Wenn alle miteinander streiten, wenn Argumente nicht mehr gehört werden, wenn keiner dem andern mehr traut und nur noch Schlimmes unterstellt wird, dann ist es Zeit für eine Schlichtung. So eine läuft gerade bei Stuttgart 21. Allerdings wissen wir noch nicht, wo es damit hinausläuft. Aber wir nehmen einmal an, dass nachher alle versöhnt sind, wieder aufeinander hören und sich über den Weg trauen.

Auch G 8 ist so ein Thema, dessen Diskussion vergiftet ist. G 8, das ist das Kürzel für den achtjährigen gymnasialen Bildungsgang. Der ist im Land Baden-Württemberg zum Zankapfel geworden. Eltern berichten von überforderten Kindern, die außer für die Schule für nichts mehr Zeit haben, in ihren Leistungen abfallen und krank werden.

• Arbeitsaufträge:
1. Fassen Sie den Textauszug in zwei Sätzen zusammen.
2. Listen Sie alle Umstände auf, unter denen es laut Textauszug Zeit für eine Schlichtung ist.
Die Datensätze sind eigenständiges Material und haben keinen Bezug zum Textauszug.

• Datensätze:
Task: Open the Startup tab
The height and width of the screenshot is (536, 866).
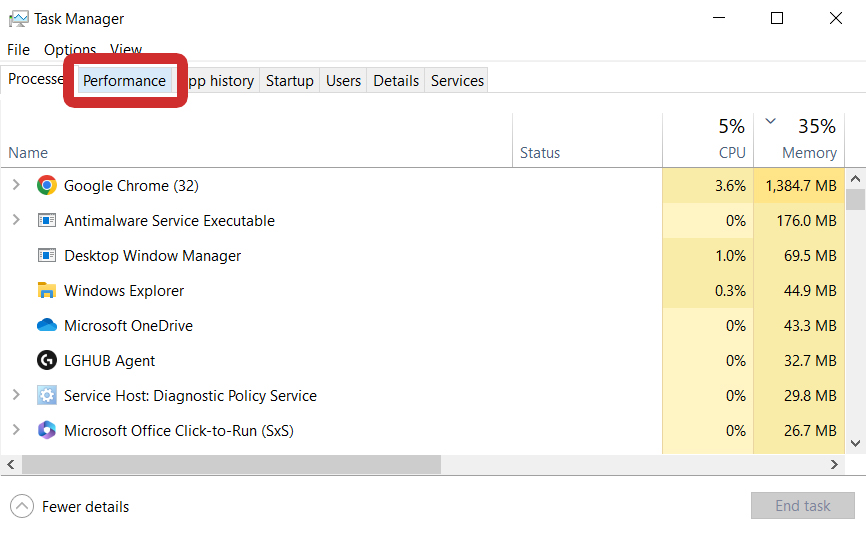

==

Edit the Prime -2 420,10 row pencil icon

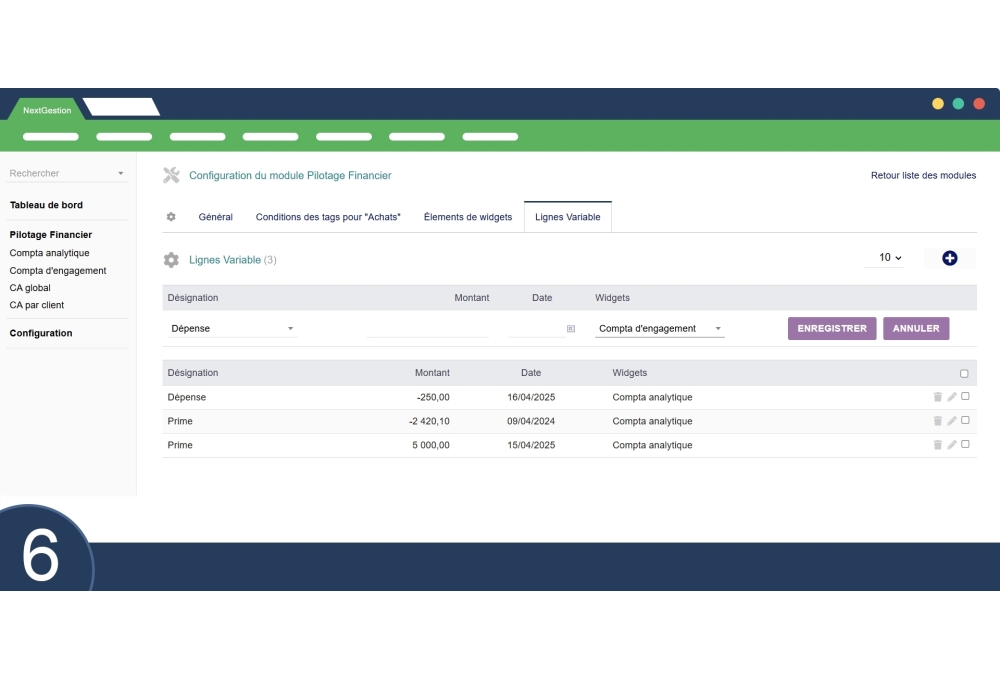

...

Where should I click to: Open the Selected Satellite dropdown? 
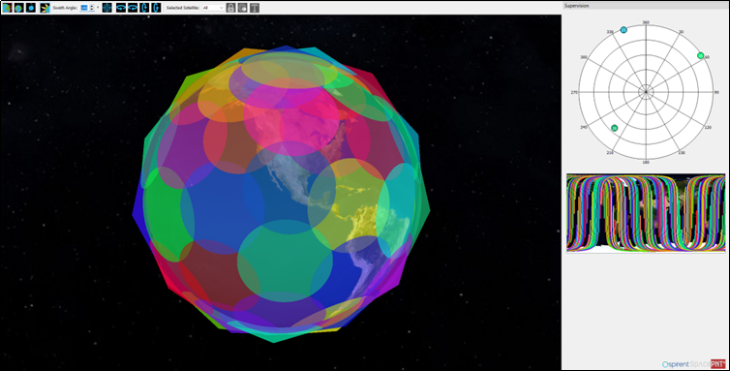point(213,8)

• Lösungen:
1. Wenn alle miteinander streiten, einander nicht mehr zuhören und misstrauen, ist eine Schlichtung angebracht, wie sie derzeit mit noch offenem Ausgang bei Stuttgart 21 läuft. Ebenso vergiftet ist in Baden-Württemberg die Diskussion um G 8, den achtjährigen gymnasialen Bildungsgang, zu dem Eltern von überforderten Kindern berichten, die in ihren Leistungen abfallen und krank werden.

2.
- Alle streiten miteinander.
- Argumente werden nicht mehr gehört.
- Keiner traut dem andern mehr.
- Es wird nur noch Schlimmes unterstellt.